How gdb loads symbol files

The purpose of this page is to take a look at what happens when using the file command, more precisely what algorithms and data structures gdb uses to parse and store information about symbols. Obviously, gdb supports a vast combination of platforms, architectures and debug info formats. This focusses on what is probably the most common case, Linux on x86 with DWARF debug info.

The file command is essentially the exec-file command followed by the symbol-file command. exec-file does the necessary to open the executable and sets it as the current executable for the selected inferior. symbol-file indicates that gdb should use this file as a reference for symbols and debug information. This includes translating a symbol (function or variable name) into an address, a line number into a code address or vice-versa, etc. The symbol-file command makes gdb forget about any previously loaded symbols (FIXME: only for that inferior? for all of them?) and replaces them by those coming from the specified file.

objfile instantiation

The first thing gdb needs to do is to create an objfile object that represents mybinary. For gdb, an objfile consists of one file from which it reads symbols or debug info. Therefore, mybinary itself will be represented by one objfile instance. If mybinary loads some shared libraries, gdb will read symbols from them as well, and will instantiate one objfile for each .so file. In the case where you have debug info in a separate file from the binary (common with various distribution's package managers), one objfile will be instantiated for the executable file (gdb will still be able to read some symbols from it) and another one will be for the debug info file.

gdb has a concept of main objfile. The main objfile is the one the user has specified with the symbol-file (or transitively file) command. There is only one main objfile per inferior at any time. Other objfiles, such as the ones associated to shared libraries, are not main objfiles.

When allocating the objfile, gdb starts by building a section table representing the sections of the executable. Then, the program space of the inferior is associated to the objfile and a flag is set in that objfile to indicate that new sections related to that program space have been loaded.

The created objfile is added to the linked list of all objfiles.

symbol reading

The next step is to start reading symbols from the objfile. By symbols, we mean the mapping between a textual label (such as a function or variable name) and the address where the object of interest is found. It corresponds to the content of the ELF symbol table which you can see when using “readelf --syms” on your executable. Even if the executable does not contain debug symbols, it may include a symbol table if it has not been stripped. gdb calls these minimal symbols. As the name suggests, it is the very least meta-data you can have about your program. It is "better than nothing". If you don’t have full debug infos, minimal symbols will at least allow you to locate the start of a function in order to place a breakpoint there or guess in which function a certain code address is.

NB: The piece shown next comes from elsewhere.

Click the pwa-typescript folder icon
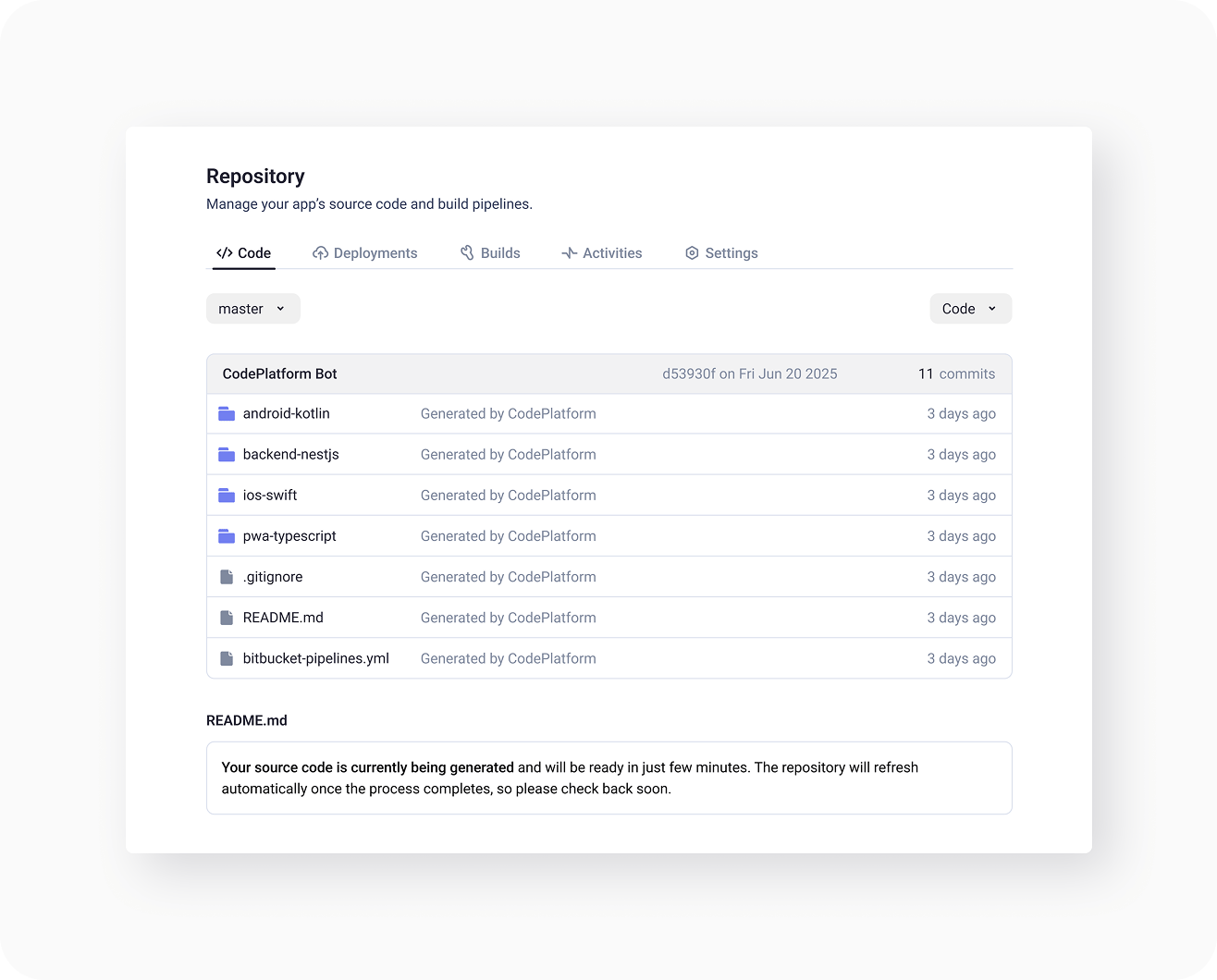The width and height of the screenshot is (1217, 980). click(x=227, y=536)
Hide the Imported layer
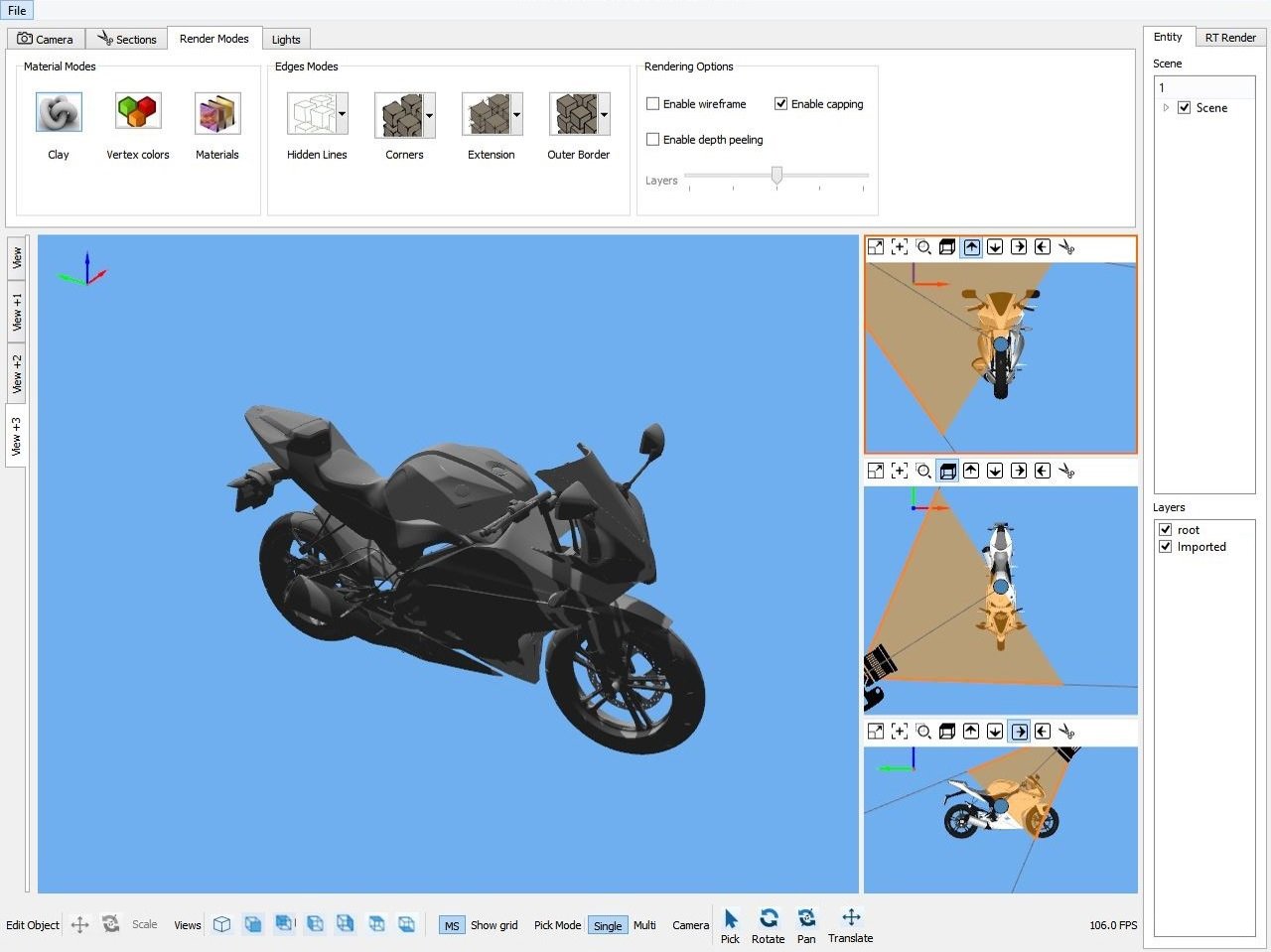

After minimal symbols are read, gdb will try to read more advanced information. In particular, it will probe for DWARF debug informations and load it if present. This allows for a more “complete” debugging experience, providing an extensive mapping between source code and instructions. Since this info represents a lot of data, it is done in two steps. A first quick pass over the debug info is done to build partial symbol tables. These contain just enough information to know what informations can be found in the debug info. When some specific information is required, the corresponding debug info section is read again in more details to build the full symbol table. Note that the user can force gdb to skip the partial symbol table step and immediately read the full debug symbols by using --readnow.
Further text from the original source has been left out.